No entanto, apesar de estar segura de que queria seguir carreira acadêmica, a biomédica não encontrava um projeto que lhe despertasse tanto interesse e paixão. Assim, trancou sua matrícula por seis meses para fazer um intercâmbio na Austrália, com o objetivo de aprimorar seus conhecimentos na língua inglesa. “Assim que voltei, tive a sorte de assistir a palestra do professor Roberto Lent sobre divulgação científica em neurociências na Semana da Biomedicina. Finalmente havia encontrado o que estava buscando há três anos na graduação: uma motivação para fazer ciência. No Laboratório de Neuroplasticidade fiz minha iniciação científica, mestrado e doutorado”, recorda Garcez.

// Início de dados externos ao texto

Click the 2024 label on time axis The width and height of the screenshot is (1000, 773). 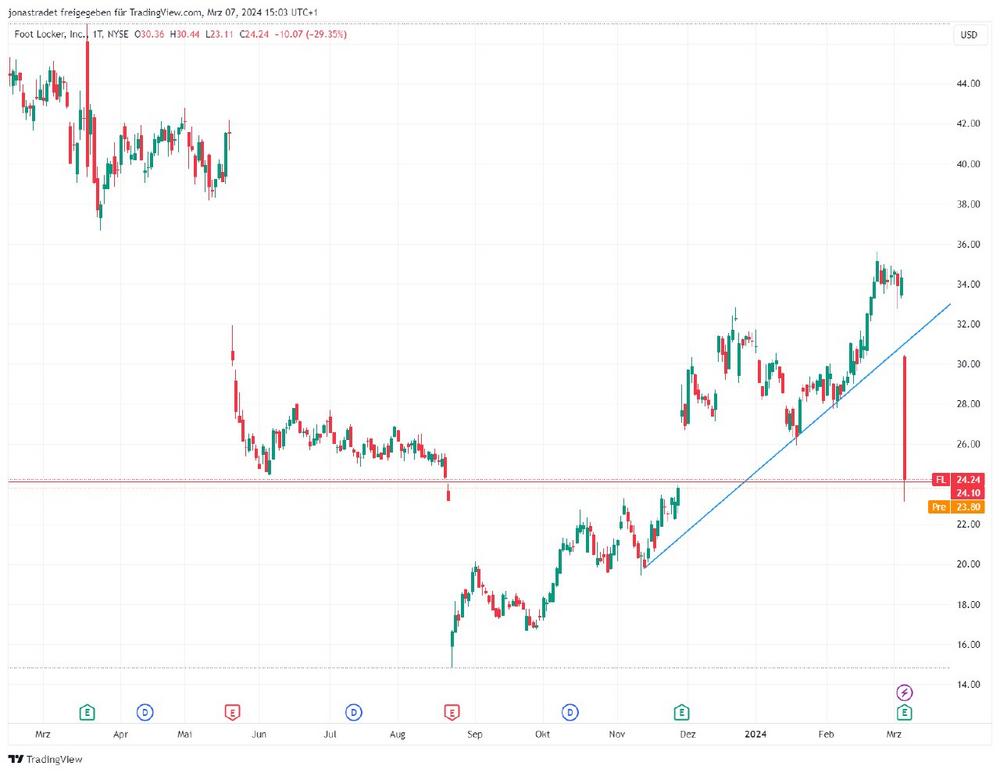[x=756, y=734]
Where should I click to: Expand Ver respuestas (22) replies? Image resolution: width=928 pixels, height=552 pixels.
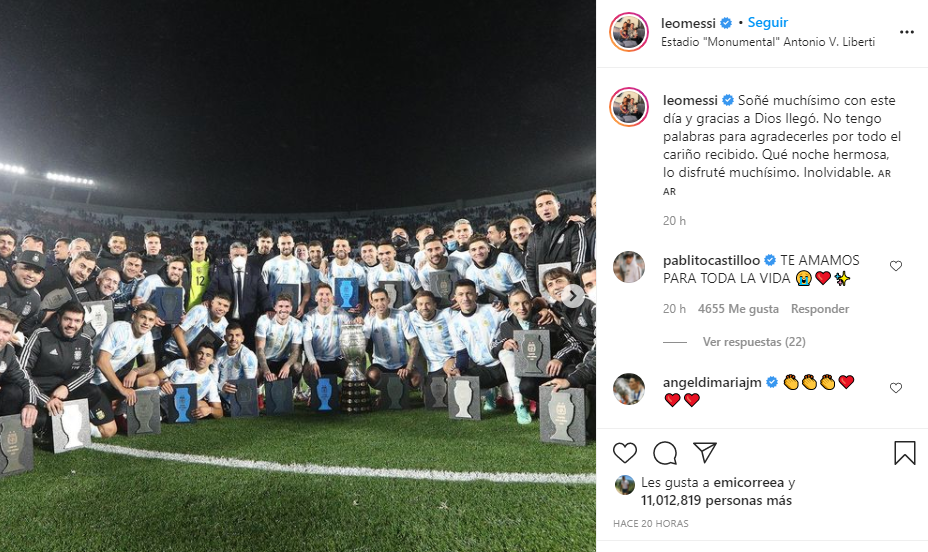753,342
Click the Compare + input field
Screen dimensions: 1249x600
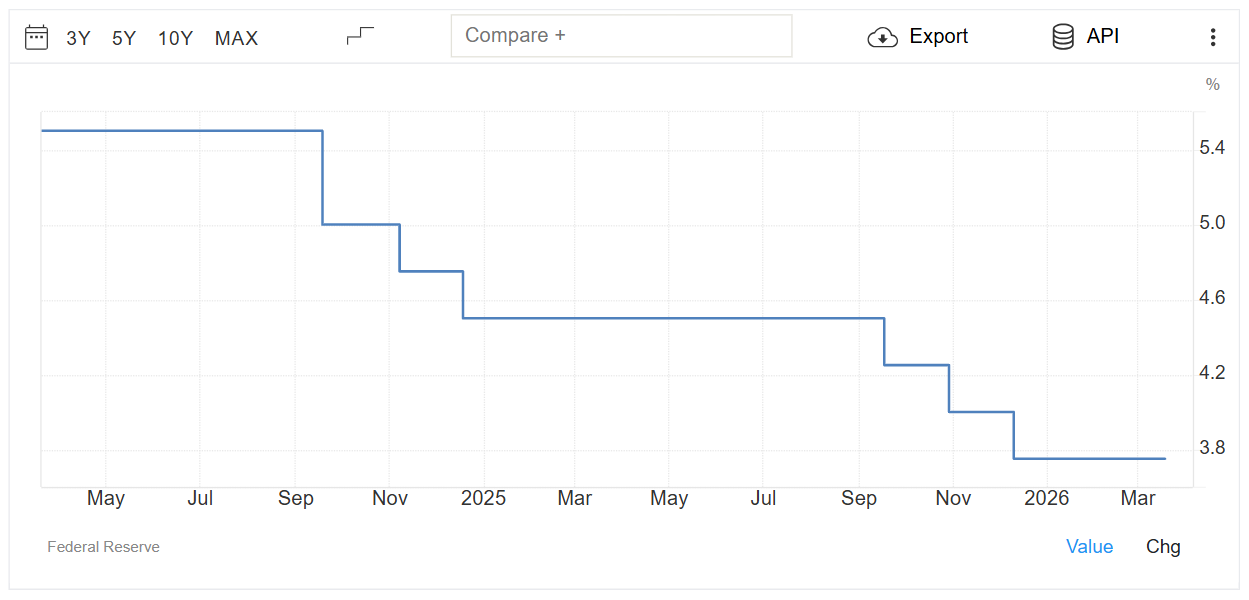click(621, 36)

Orientada diretamente por Lent, ela se encantou por sua linha de pesquisa, tão relevante e envolvente: o desenvolvimento do córtex cerebral, especificamente na formação das comissuras telencefálicas que, quando ausentes, podem ter consequências cognitivas severas ou serem completamente assintomáticas, por provável consequência de uma neuroplasticidade mal ou bem sucedida.
Após sua graduação, em 2003, Garcez seguiu direto para o mestrado em ciências morfológicas pela UFRJ, concluído em 2004, e, em seguida, para o doutorado sanduíche na Friedrich-Schiller Universitat Jena, na Alemanha, finalizado em 2008. Fez ainda um estágio de pós-doutorado no National Institute for Medical Research, em Mill Hill, Londres, no período entre 2009 e 2015. Além disso, foi pesquisadora visitante da Universidade de Oxford entre 2016 e 2017, apoiada pelo Medical Research Council UK e Newton Fellowship.

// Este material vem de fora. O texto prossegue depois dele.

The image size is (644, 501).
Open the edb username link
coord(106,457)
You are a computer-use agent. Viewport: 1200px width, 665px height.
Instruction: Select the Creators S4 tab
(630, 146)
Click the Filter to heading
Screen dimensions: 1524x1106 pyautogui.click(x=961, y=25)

Atualmente, a pesquisadora tem experiência na área de neurociências e virologia, com ênfase na síndrome congênita do vírus Zika e malformações no córtex cerebral por disfunções do centrossomo. Sua pesquisa está voltada para o entendimento dos mecanismos celulares e moleculares da formação e má-formação cerebral. É especializada no estudo de microcefalia de origem genética e causada pelo Zika. “Procuro entender como o vírus causa a microcefalia e como pode ser uma potencial terapia para pacientes com tumores cerebrais”, explica Garcez.

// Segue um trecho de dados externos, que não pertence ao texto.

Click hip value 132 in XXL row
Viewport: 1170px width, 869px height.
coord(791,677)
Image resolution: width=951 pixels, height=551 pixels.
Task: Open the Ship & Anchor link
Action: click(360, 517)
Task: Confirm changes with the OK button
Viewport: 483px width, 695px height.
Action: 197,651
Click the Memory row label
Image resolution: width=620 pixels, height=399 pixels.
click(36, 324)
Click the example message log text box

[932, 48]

Desde 2015, Patricia Garcez é professora adjunta no Instituto de Ciências Biomédicas da UFRJ (ICB-UFRJ), parceira do Instituto D’Or, pesquisadora da Rede Nacional de Ciência para Educação (Rede CpE), além de orientadora permanente dos Programas de Pós-Graduação em Anatomia Patológica e Ciências Morfológicas. Como reconhecimento de seu trabalho, recebeu os prêmios Early Career Award pela International Brain Research Organization (IBRO), em 2019, e Young Scientist Award pela International Society of Neurochemistry, em 2017.
Em relação à ciência, de modo geral, ela se diz encantada pelo desconhecido e pela fronteira do conhecimento. Em sua área, ela é atraída pela complexidade do desenvolvimento do sistema nervoso e pela grande capacidade plástica do cérebro. Garcez revela estar honrada em fazer parte da Academia Brasileira de Ciências. “Me permitirá representar os jovens da comunidade científica, representar as mulheres cientistas, conhecer pares de outras regiões do Brasil e ter a possibilidade de participar ativamente nas reuniões científicas promovidas pela Academia”, declara a Acadêmica.
Patricia Garcez conta ser uma pessoa matinal, que gosta de acordar cedo e meditar. “Me ajuda a me sentir focada e presente nas minhas atividades diárias”, comenta. E sua paixão pelo mar permanece. “Tenho o privilégio de poder nadar no mar. Alguns dias na semana, antes de ir pra universidade, me encontro com uma equipe em Copacabana para treinar para as travessias. É maravilhoso ver o sol nascer do mar, estar em contato com a natureza e nadar com as tartarugas”, revela.